» **SUPPLIED TEXT**:
# # # #
Berlin has as many as 2100 bridges. One of them, the ‘Oberbaumbrücke’, causes problems all the time. Those are not structural, but man-made.
The ‘Oberbaumbrücke’ is the pride of Berlin. It is one of the more important sightseeing spots in the city, for a reason. First of all it provides priceless views of the Spree river and the city. Secondly it is pretty attractive itself. Usually, beauty is in the eyes of the beholder. In this case, the beauty aspect is undisputable, no matter what anyone says.
Hard to Pronounce
Few bridges have as many purposes as the one with that long name hardly anyone who does not speak the language of Goethe and Schiller can pronounce. Repeat after me: “Oberbaumbrücke. O-ber-baum-brü-cke. OBERBAUMBRÜCKE.” See? Rehearsing it does not help either.
Some 60,000 cars cross this bridge every single day. So do thousands of bicyclists, pedestrians and many U-Bahn trains (the equivalent of subways, undergrounds or metros). Yes, everyone crosses ‘Oberbaumbrücke’. In pre-Coronavirus times tourists did voluntarily, and Berliners do because they have to if they cannot afford a helicopter.
In 2019, the bridge’s surface needed to be refurbished. And since the situation on the ‘Oberbaumbrücke’ was supposed to reflect Berlin’s traffic transition towards more sustainability, the number of lanes for cars was decreased from four to two while the bike lanes were going to be widened to 2 meters (6.5 feet).
As always in Berlin, the construction took far too long. During that period, bicyclists and pedestrians had to fight for the room they needed and the cars were constantly stuck in traffic jams. When the construction was finally completed, a new problem appeared: The bike lanes were more narrow than they should have been. That mistake was corrected.
New Street Markings
Before and during the construction, an NGO dedicated to sustainable mobility had warned those bike lanes would probably be used by cars as well because of the way the boundary between their lanes and the bike lanes were planned. Nobody listened to them.
# # # #
» **PROVIDED MATERIAL**:
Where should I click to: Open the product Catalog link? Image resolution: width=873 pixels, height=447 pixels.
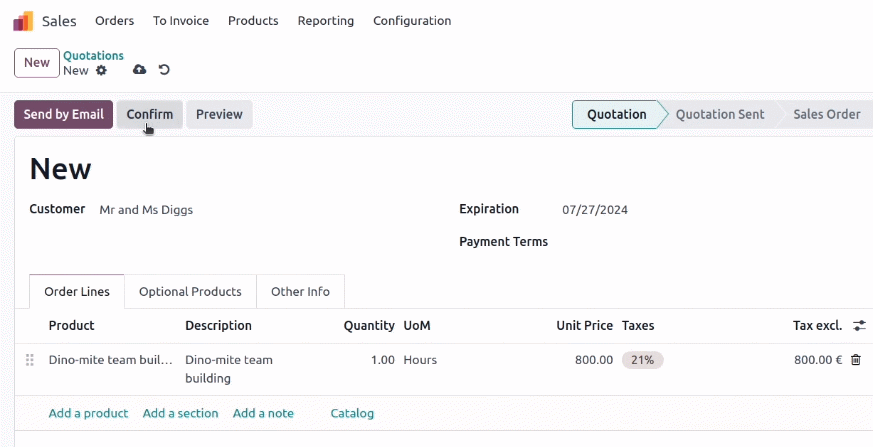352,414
# # # #
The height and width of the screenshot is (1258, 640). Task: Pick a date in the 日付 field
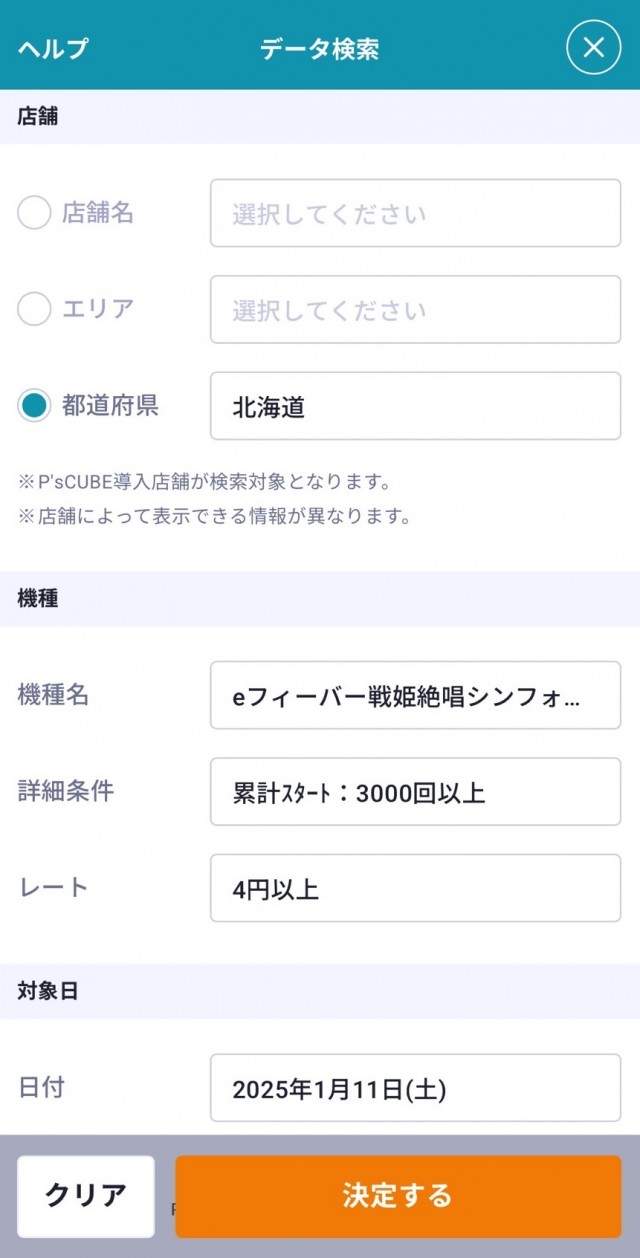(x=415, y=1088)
# # # #
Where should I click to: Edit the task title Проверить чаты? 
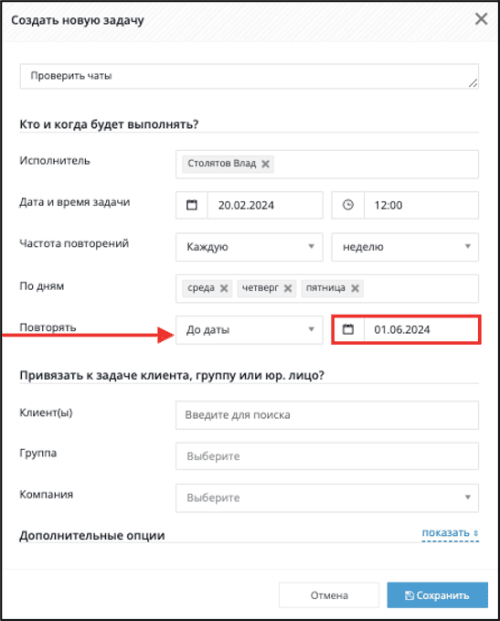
# # # #
» **PROBLEM STATEMENT**:
Echo back the whole text about the Oberbaumbrücke word for word. Work only from the text about Berlin's Oberbaumbrücke, not the entries.

» **TASK RESULT**:
Berlin has as many as 2100 bridges. One of them, the ‘Oberbaumbrücke’, causes problems all the time. Those are not structural, but man-made.
The ‘Oberbaumbrücke’ is the pride of Berlin. It is one of the more important sightseeing spots in the city, for a reason. First of all it provides priceless views of the Spree river and the city. Secondly it is pretty attractive itself. Usually, beauty is in the eyes of the beholder. In this case, the beauty aspect is undisputable, no matter what anyone says.
Hard to Pronounce
Few bridges have as many purposes as the one with that long name hardly anyone who does not speak the language of Goethe and Schiller can pronounce. Repeat after me: “Oberbaumbrücke. O-ber-baum-brü-cke. OBERBAUMBRÜCKE.” See? Rehearsing it does not help either.
Some 60,000 cars cross this bridge every single day. So do thousands of bicyclists, pedestrians and many U-Bahn trains (the equivalent of subways, undergrounds or metros). Yes, everyone crosses ‘Oberbaumbrücke’. In pre-Coronavirus times tourists did voluntarily, and Berliners do because they have to if they cannot afford a helicopter.
In 2019, the bridge’s surface needed to be refurbished. And since the situation on the ‘Oberbaumbrücke’ was supposed to reflect Berlin’s traffic transition towards more sustainability, the number of lanes for cars was decreased from four to two while the bike lanes were going to be widened to 2 meters (6.5 feet).
As always in Berlin, the construction took far too long. During that period, bicyclists and pedestrians had to fight for the room they needed and the cars were constantly stuck in traffic jams. When the construction was finally completed, a new problem appeared: The bike lanes were more narrow than they should have been. That mistake was corrected.
New Street Markings
Before and during the construction, an NGO dedicated to sustainable mobility had warned those bike lanes would probably be used by cars as well because of the way the boundary between their lanes and the bike lanes were planned. Nobody listened to them.